Fannie and Freddie Amnesia

The Illinois Policy Institute (IPI) today has a great piece on an unbelievable new video on the White House website:

http://illinoispolicy.org/blog/blog.asp?ArticleSource=3028&utm_source=Illinois+Policy+Institute&utm_campaign=a23f547c39-April+29%2C+2010+E-letter&utm_medium=email

(If you have trouble launching the video from their site, as I did, here is a direct link: http://www.whitehouse.gov/blog/2010/07/21/video-what-wall-street-reform-means-you)

The video blames the entire financial crisis on “casino banking” and promises that the new financial reform legislation will protect us all from a repeat. It also promises “No More Bailouts” and has the audacity to blame the “unintelligible mortgage paperwork” you have to sign when you buy a home on the bankers !! (Do you think maybe the government has a few forms in that stack?) The video promises that new legislation will reduce mortgage paperwork (I’ll take that bet, and I’m not even a casino banker).
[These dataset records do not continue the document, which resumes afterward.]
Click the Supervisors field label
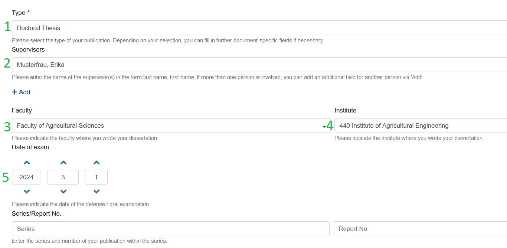 [28, 49]
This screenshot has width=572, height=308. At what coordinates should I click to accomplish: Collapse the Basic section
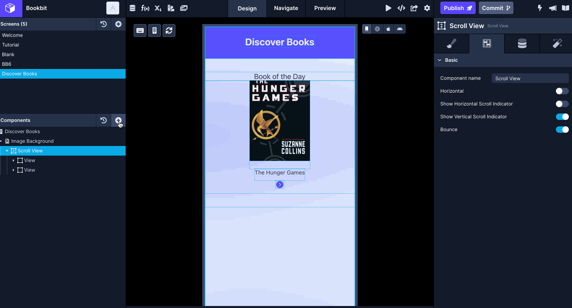[440, 60]

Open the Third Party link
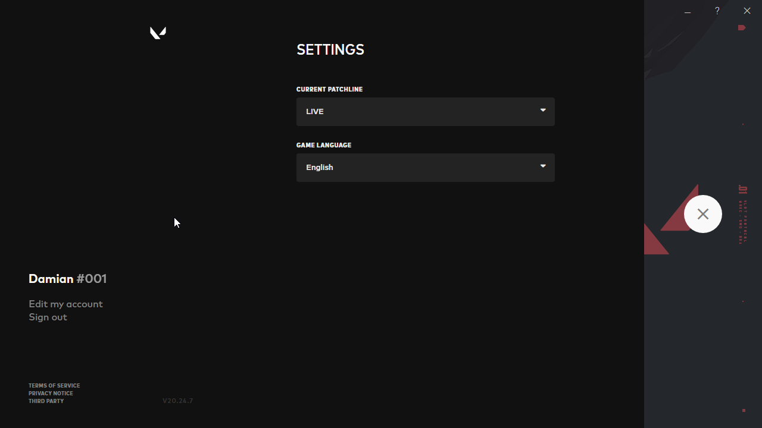coord(46,401)
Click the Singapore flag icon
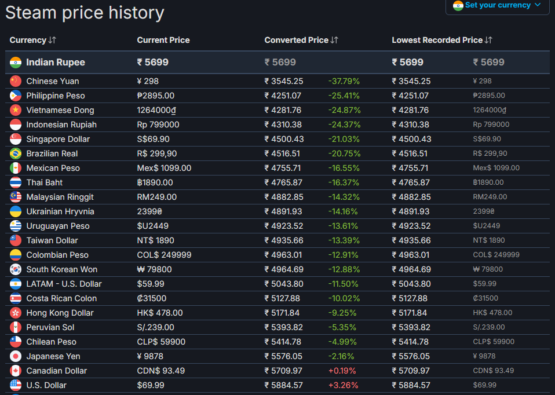Image resolution: width=555 pixels, height=395 pixels. pyautogui.click(x=16, y=139)
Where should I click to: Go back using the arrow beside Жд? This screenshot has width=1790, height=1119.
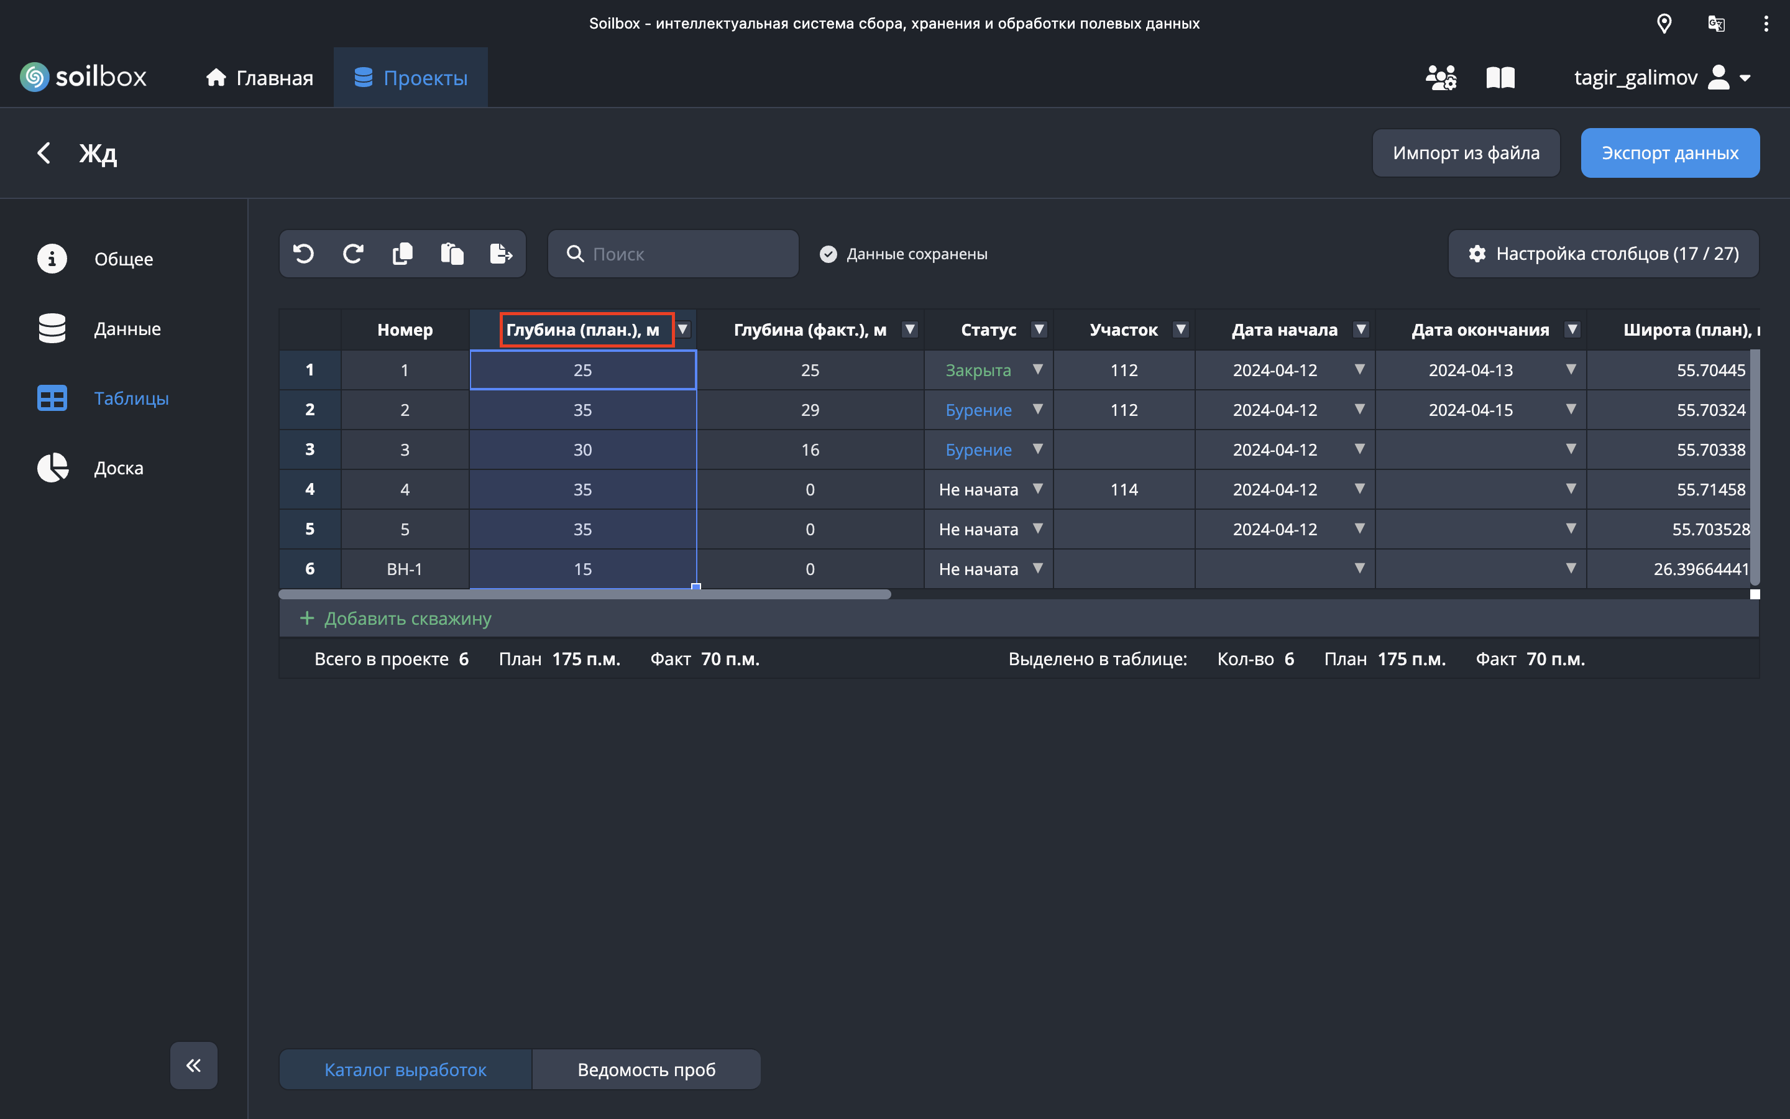click(44, 153)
The IPI piece points out that there is no mention in the video of personal responsibility, nor, of course, of the role that Fannie & Freddie, their implicit (now actual) government guarantees, loose credit from the Fed, and Justice Department pressure to lend to people who couldn’t pay back their mortgages played in the crisis. The lack of any Fannie/Freddie reform in the financial reform bill makes it laughable. The Wall Street Journal has had many editorials and opinion pieces laying out the role they played (and correctly predicted their demise), including a recent one on 8/3/10 (“Rewriting Fannie Mae History”), and one on 7/26/10 (“Fan and Fred and the Problem of Narrative”), where Brain Carney (editorial page editor of WSJ Europe) has a great quote:

“Fannie and Freddie…took advantage of implicit government guarantees to operate at leverage ratios that would have made Lehman Brothers executives blush”.

(Other good WSJ OpEds on this were on 4/20/10 (“Fannie and Freddie Amnesia”), 9/23/08 and 7/21/08. Another good piece is from the 2/6/2009 American Spectator:

http://spectator.org/archives/2009/02/06/the-true-origins-of-this-finan)

In the last week, Fannie and Freddie announced quarterly losses of nearly $6B, and asked for $3.3B more in bailout funds, bringing the total to date to almost $150B. The CBO estimates that the eventual cost will be $381B, and Treasury has removed a $400B cap on bailout funds for them.

The left likes to say that markets “failed” in 2008-9, but we have not tried a “free market” very much. The problem is that the Feds frequently regulate demand and not supply, or vice versa. In this case, they “under-regulated” Fannie/Freddie (treated them with easier rules than wholly private institutions) and created a couple of aggressive, risk-taking institutions. That, combined with the easy-money policies of the Fed (another government entity) created a huge supply of cheap credit that incented private institutions (and individuals) to take undue risks. If you are going to create that kind of supply of credit, and not regulate demand, you will have problems. But the right answer was not to have government intervention on both sides – the answer was to not have government create the excessive supply of credit in the first case !!

There is plenty of blame to go around for the financial crisis, including with individuals and financial firms, but I am still waiting for a single progressive congressman or pundit to admit that government policies had anything to do with it. A great example is the famous exchange that Joel Pollak had with Barney Frank at Harvard Law School last year (see YouTube), where Frank absolutely refused to answer the question “What, if any, responsibility do you take for the financial crisis?”.

As the great Ronald Reagan once said, “Government is not a solution to our problem, government is the problem.”